Ho conosciuto la Sardegna a Urbino, nel 1979,quando la mia vita ha incontrato all’università la vita dei miei amici. È un pezzo di casa, quello che ogni volta mi abbraccia con la sua bellezza. L’estate scorsa, durante uno scambio di mail, un altro amico (del genere «ti ricordi quando in corriera io leggevo il tuo tema e tu il mio?») mi ha mandato, quasi non riuscisse più a tenerli per sé, i suoi ricordi legati alla scoperta dell’isola. Per una volta non parliamo di donne, ma di una terra da amare e difendere.
Le foto sono state scattate da Maria Elena Sini tra Alghero e Stintino. (Paola Ciccioli)
La mia Sardegna, trasportato dal vento e dall’anarchia
di Francesco Ribes
Ad Alghero sono stato la prima volta nel maggio del 1990, in un pazzo viaggio itinerante alla scoperta della Sardegna. A quel tempo si viaggiava alla boia maniera, non esistevano le prenotazioni, viaggiavano ancora i traghetti delle Ferrovie dello Stato che sbuffavano un fumo insopportabile. Caricammo la nostra Uno bianca, dotata di portabagagli sul tettino, e via, verso l’avventura. Eravamo
io, la Mary, Federico che allora aveva sette anni, ed una nostra amica infermiera, Cristina, che doveva recuperare all’aeroporto di Cagliari un suo amico/fidanzato siciliano conosciuto a Pedaso durante il servizio espletato come obiettore di coscienza al servizio militare (ora gli obiettori sono solo quelli che si rifiutano di applicare la legge 194!). Da Cagliari, in 5 su quella utilitaria, c’inerpicammo all’interno della provincia di Cagliari per raggiungere il paesino di Villasalto, dove ci aspettavano due nostri amici sardi poverissimi, che avevano abitato per qualche tempo vicino alla nostra casa di Civitanova, avendo tentato l’avventura in continente per motivi di lavoro, ma che poi erano tornati nel loro paese di origine.
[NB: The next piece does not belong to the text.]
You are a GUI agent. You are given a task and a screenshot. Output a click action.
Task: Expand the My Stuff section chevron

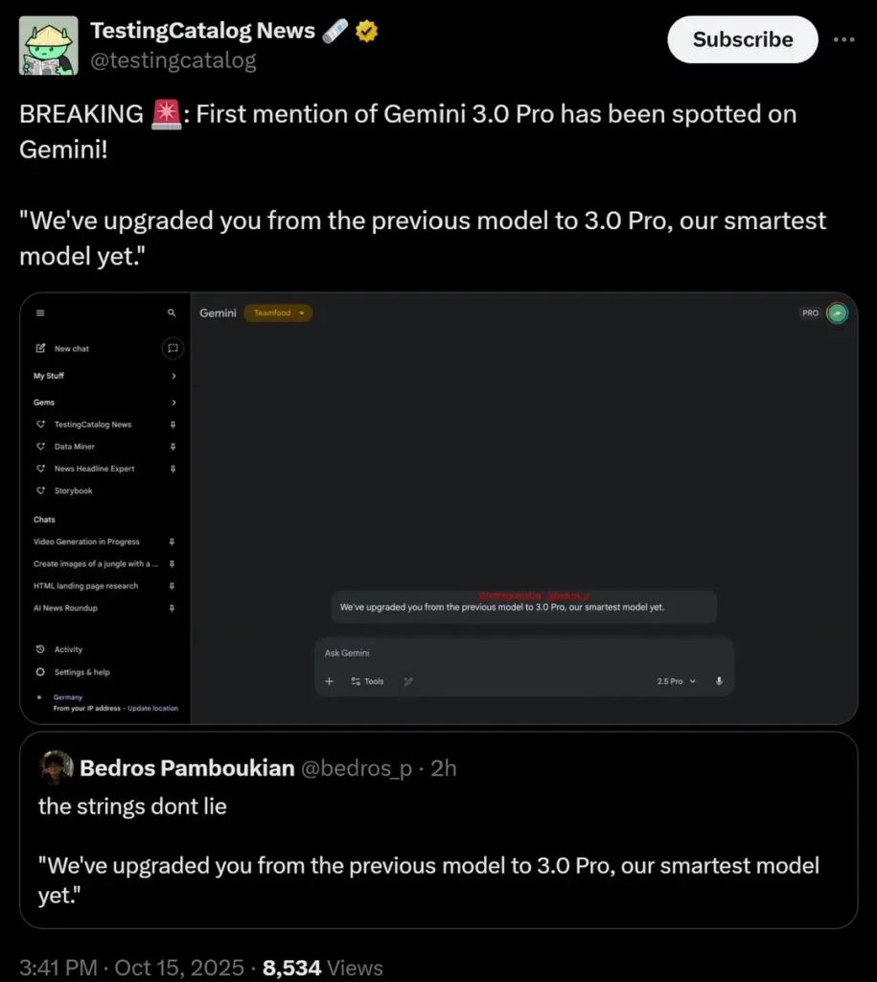click(x=173, y=376)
Sarei ritornato l’anno successivo a Villasalto, questa volta da solo, estendendo la visita anche ad Armungia per visitare la casa di Emilio e Joyce Lussu, riportandone emozioni così dense che ancora oggi fatico a sciogliere. Da Villasalto, dicevo, ripartimmo l’indomani per la Marmilla, pianura interna alla provincia di Cagliari dove svetta la collina di Las Plassas e l’altipiano battuto dal vento chiamato “Giara di Gesturi”, di cui ricordo la vegetazione bassa e contorta e un paesaggio atipico, quasi lunare. Poi, dopo una sosta al villaggio nuragico di Barumini, attraversando paeselli come Pimentel, ci proiettammo verso il mare, vera meta del nostro viaggio ed arrivammo nel selvaggio Sinis. C’era vento, e la sabbia aveva coperto gran parte della strada asfaltata cosicché, quasi smarriti, vedemmo una lucina in lontananza e ci dirigemmo verso questa. Era l’insegna di un ristorante, “S’Aligusta” il cui titolare si scusò per non poter accoglierci e ristorarci poiché l’unica cuoca era stata colta da un attacco di appendicite e trasportata all’ospedale di Oristano.
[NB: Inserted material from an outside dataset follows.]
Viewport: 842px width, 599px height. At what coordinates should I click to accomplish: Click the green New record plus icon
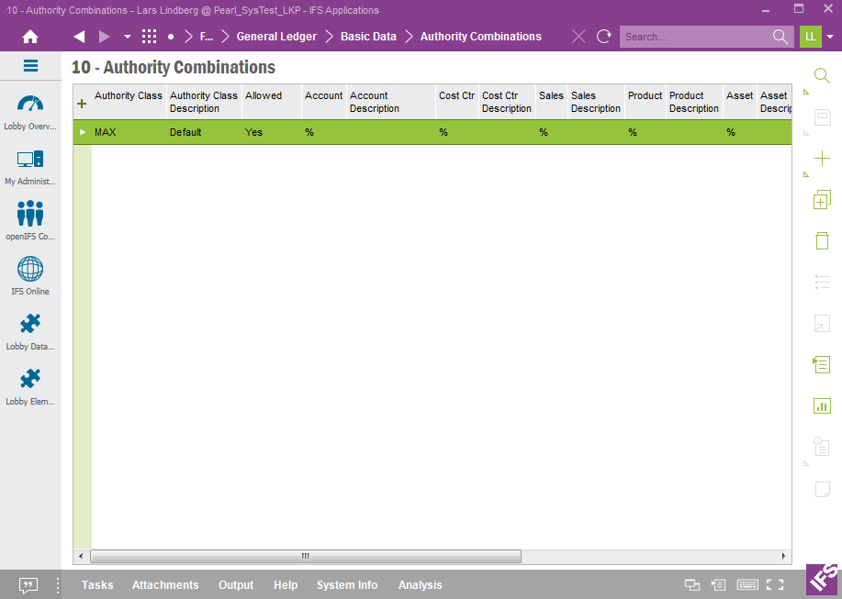822,158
Quel signore ci diede però un indirizzo di Cabras in cui una famiglia affittava delle stanze, con una delle prime forme di agriturismo che poi sapemmo chiamarsi “Cooperativa Allevatrici Sarde”. Dalla signora Anna Spanu, moglie di Peppe Manca, rimanemmo un paio di giorni per poi dirigerci a nord percorrendo l’occidentale sarda, finalmente verso l’Alguer! Devi sapere che ogni anarchico italiano è intriso di cultura spagnola, e io tra i primi. L’unico esempio mondiale di anarchia applicata alla vita di ogni giorno di milioni di persone, risale alla rivoluzione spagnola del 1936, alla collettivizzazione delle terre e delle fabbriche realizzata dalla CNT-FAI nelle prime fasi della guerra civile, prima che l’esercito franchista prendesse militarmente il sopravvento grazie anche anche fratture esistenti all’interno del fronte antifranchista (se non l’hai visto, Terra e Libertà di Ken Loach è una fedele ricostruzione di quella realtà raccontatami personalmente da diversi vecchi anarchici volontari in Spagna). Alghero, dicevo, per me ha sempre costituito, nella fantasia prima, nella vita reale poi, l’estensione della Spagna e della sua cultura in Italia, per cui l’ho amata visceralmente ancora prima di arrivarci, non rimanendone assolutamente deluso! I nomi delle vie in catalano, i viali lungomare che la Mary definisce “ramblas”, sentir parlare dalle vecchiette nei negozi di alimentari quella strana lingua sardo-spagnola, la paella valenziana proposta in quasi tutti i ristoranti; tutto, ad Alghero, mi parla della Spagna! E mi piace sognare che facendo il giro dei bastioni guardando ad ovest, può sempre apparire in qualsiasi momento un veliero spagnolo che porta in visita Carlo V, come nel 1541!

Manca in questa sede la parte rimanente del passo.